Énoncé de la tâche 1 -> D'après le texte retenu sur le djembé, dans quelle ville voit-on de jeunes djembéfola jouer sans même regarder la danseuse qu'ils sont censés accompagner ?

Texte retenu ->

──────────

C'est à l'évidence un piège et une impasse car cette façon de faire se limite à un public féru d'un certain exotisme pervers qui cantonne le joueur de djembé africain dans son rôle de bellâtre un peu primaire car trop souvent illettré ou analphabète, de séducteur et de virtuose comme si ce même musicien n'avait pas à aller sur le terrain de la musicalité, de la sensibilité et de la réflexion artistique réservé aux occidentaux ? Il idolâtre, il statufie, un homme qui le plus souvent n'a ni l'expérience, ni la formation, ni les outils intellectuels, pour assumer le rôle qu'on lui demande de jouer.

Ce djembéfola de ballet est dans la représentation, dans le paraître, bien peu dans «l'être». Il est rarement lui-même car enfermé par sa propre image, son propre reflet.

Le problème majeur est que l'enseignement du djembé se fait, dans la plupart des cas, dans le sens de la réduction du propos musical et nous voyons apparaître une pléthore de très bons joueurs européens qui connaissent des dizaines de rythmes, de phrases, de plans, d'accompagnements mais qui ne «disent» rien. Qui récitent des choses apprises par c|ur lors de stage et de cours vidés de tout contenu musical et culturel.

A l'instar de l'instrument lui-même, qui ancestralement pouvait «parler», c'est à dire imiter la modulation du langage et qui a perdu ce savoir faire avec l'obligation métrique des ballets, le joueur de djembé contemporain n'a «rien à dire». Sa parole est vide de sens, vide de contenu,
il en devient même orphelin d'une danse elle aussi si caricaturée. Il n'est pas rare dans les rues de Conakry, de voir aujourd'hui de jeunes djembéfola nous saouler de rafales de notes sans même jeter un |il sur la danseuse qu'ils sont censés accompagner (cela arrive d'ailleurs aussi en spectacle...).

──────────

Données à traiter ->
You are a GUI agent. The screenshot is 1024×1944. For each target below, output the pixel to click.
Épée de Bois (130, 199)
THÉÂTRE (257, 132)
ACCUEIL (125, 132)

──────────

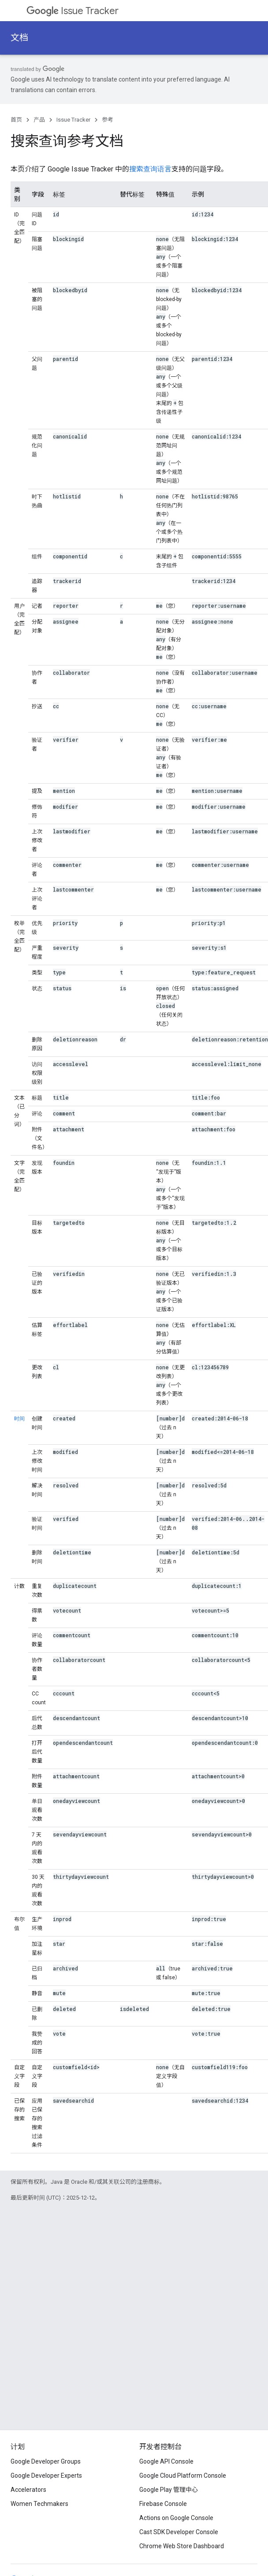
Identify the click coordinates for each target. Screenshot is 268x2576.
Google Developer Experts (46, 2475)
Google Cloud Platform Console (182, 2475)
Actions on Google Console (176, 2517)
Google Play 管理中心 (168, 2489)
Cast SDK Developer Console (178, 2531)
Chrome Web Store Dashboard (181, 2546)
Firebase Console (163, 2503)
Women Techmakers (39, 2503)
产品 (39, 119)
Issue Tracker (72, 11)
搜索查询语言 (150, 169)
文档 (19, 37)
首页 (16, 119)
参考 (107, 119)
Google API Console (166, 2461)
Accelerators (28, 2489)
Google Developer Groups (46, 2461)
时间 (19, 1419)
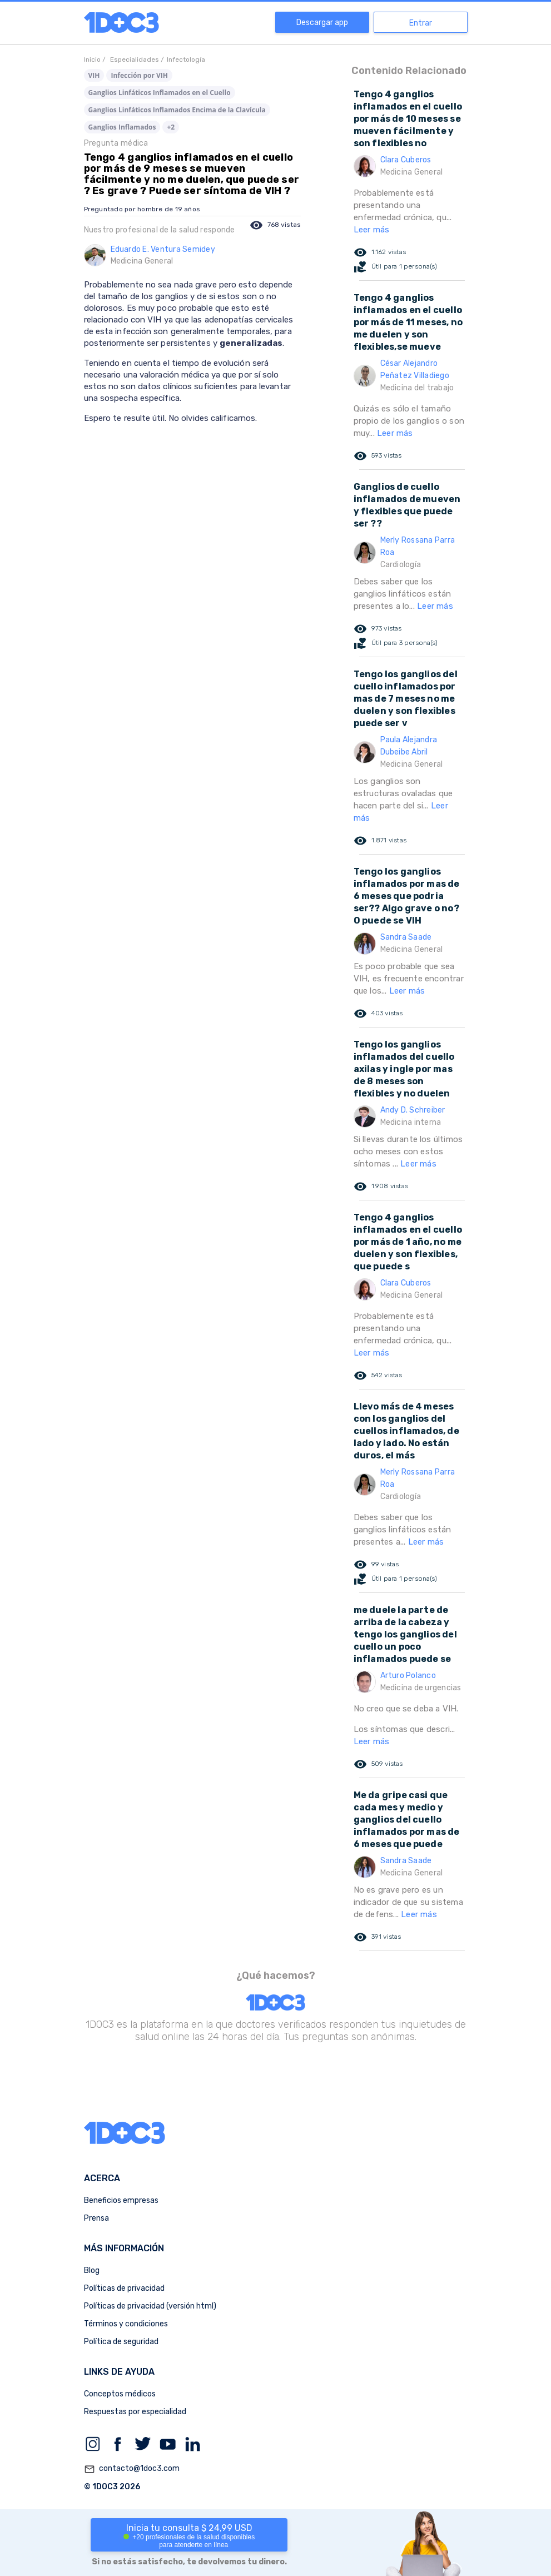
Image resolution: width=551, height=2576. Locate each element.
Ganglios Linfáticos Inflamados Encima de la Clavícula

──────────

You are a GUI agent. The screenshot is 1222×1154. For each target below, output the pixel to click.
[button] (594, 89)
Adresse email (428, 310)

──────────

Énoncé de la tâche 2 -> Transformez en liste numérotée les lignes des données, en partant de celle qui contient « Chrome Web Store Dashboard (181, 2546) » et en poursuivant jusqu'à celle qui contient « Ganglios Linfáticos Inflamados », toutes deux comprises. Omettez les lignes vides ainsi que les images.

Réponse rédigée 1 -> Dans les rues de Conakry.

Réponse rédigée 2 ->
1. Chrome Web Store Dashboard (181, 2546)
2. Firebase Console (163, 2503)
3. Women Techmakers (39, 2503)
4. 产品 (39, 119)
5. Issue Tracker (72, 11)
6. 搜索查询语言 (150, 169)
7. 文档 (19, 37)
8. 首页 (16, 119)
9. 参考 (107, 119)
10. Google API Console (166, 2461)
11. Accelerators (28, 2489)
12. Google Developer Groups (46, 2461)
13. 时间 (19, 1419)
14. Image resolution: width=551, height=2576. Locate each element.
15. Ganglios Linfáticos Inflamados Encima de la Clavícula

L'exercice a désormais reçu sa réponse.